Depending on your settings, you may also see a directory called .Rproj.user, which contains your specific user settings. You can ignore this and other “invisible” files that start with a full stop.

Don’t nest projects

Don’t ever save a new project inside another project directory. This can cause some hard-to-resolve problems.

2.2.4 Naming things

Before we start creating new files, it’s important to review how to name your files. This might seem a bit pedantic, but following clear naming rules so that both people and computers can easily find things will make your life much easier in the long run. Here are some important principles:

  • file and directory names should only contain letters, numbers, dashes, and underscores, with a full stop (.) between the file name and extension (that means no spaces!)
  • be consistent with capitalisation (set a rule to make it easy to remember, like always use lowercase)
  • use underscores (_) to separate parts of the file name, like the title and date, and dashes (-) to separate words in each part (e.g., thesis-analysis_2024-10-31.Rmd)
  • name files with a pattern that alphabetises in a sensible order and makes it easy for you to find the file you’re looking for
  • prefix a file name with an underscore to move it to the top of the list, or prefix all files with numbers to control their order

For example, these file names are a mess:

  • report.doc
  • report final.doc
  • Data (Customers) 11-15.xls
  • Customers Data Nov 12.xls
  • final report2.doc
  • project notes.txt
  • Vendor Data November 15.xls

Here is one way to structure them so that similar files have the same structure and it’s easy for a human to scan the list or to use code to find relevant files.
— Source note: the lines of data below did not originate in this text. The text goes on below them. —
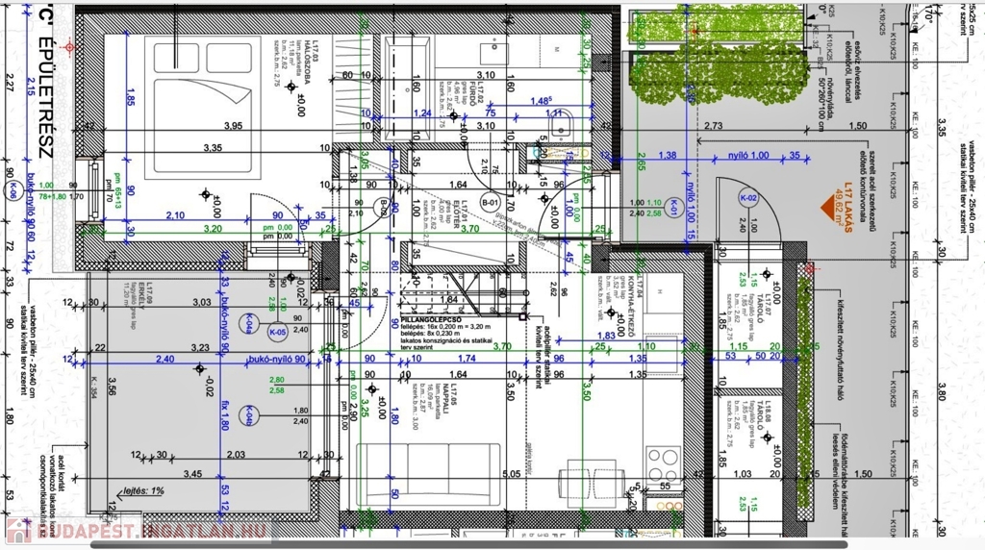Select the B-01 door tag marker
Image resolution: width=985 pixels, height=550 pixels.
tap(490, 203)
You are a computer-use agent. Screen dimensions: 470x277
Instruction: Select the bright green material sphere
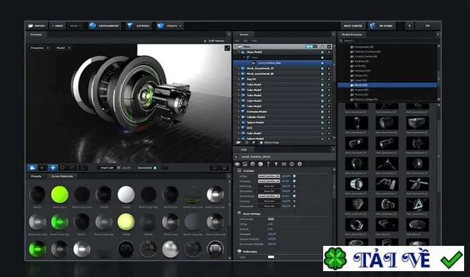click(x=60, y=194)
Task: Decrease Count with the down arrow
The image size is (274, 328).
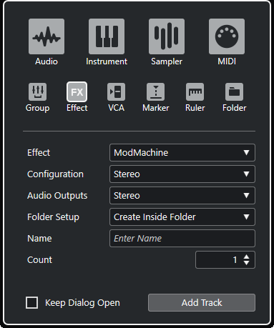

See if you can figure out what the last one should be.

  • _project-notes.txt
  • report_v1.doc
  • report_v2.doc
  • report_v3.doc
  • data_customer_2021-11-12.xls
  • data_customer_2021-11-15.xls

2.3 Naming practice

Think of other ways to name the files above. Look at some of your own project files and see what you can improve.

2.4 Quarto

Throughout this course we will use quarto to create reproducible reports with a table of contents, text, tables, images, and code. The text can be written using markdown, which is a way to specify formatting, such as headers, paragraphs, lists, bolding, and links. Code is placed in code chunks.

Quarto vs R Markdown

You may have learned R Markdown in other classes, or see .Rmd files in other people’s projects. Quarto is basically a newer and more general version of R Markdown, with many improvements. The formatting is very similar, and you can often convert R Markdown files by changing the file extension from .Rmd to .qmd with no or very few other changes.

2.4.1 New document

To open a new quarto document, click File > New File > Quarto Document…. You will be prompted to give it a title; title it Reports. You can also change the author name. Keep the output format as HTML. Save the file as 02-reports.qmd.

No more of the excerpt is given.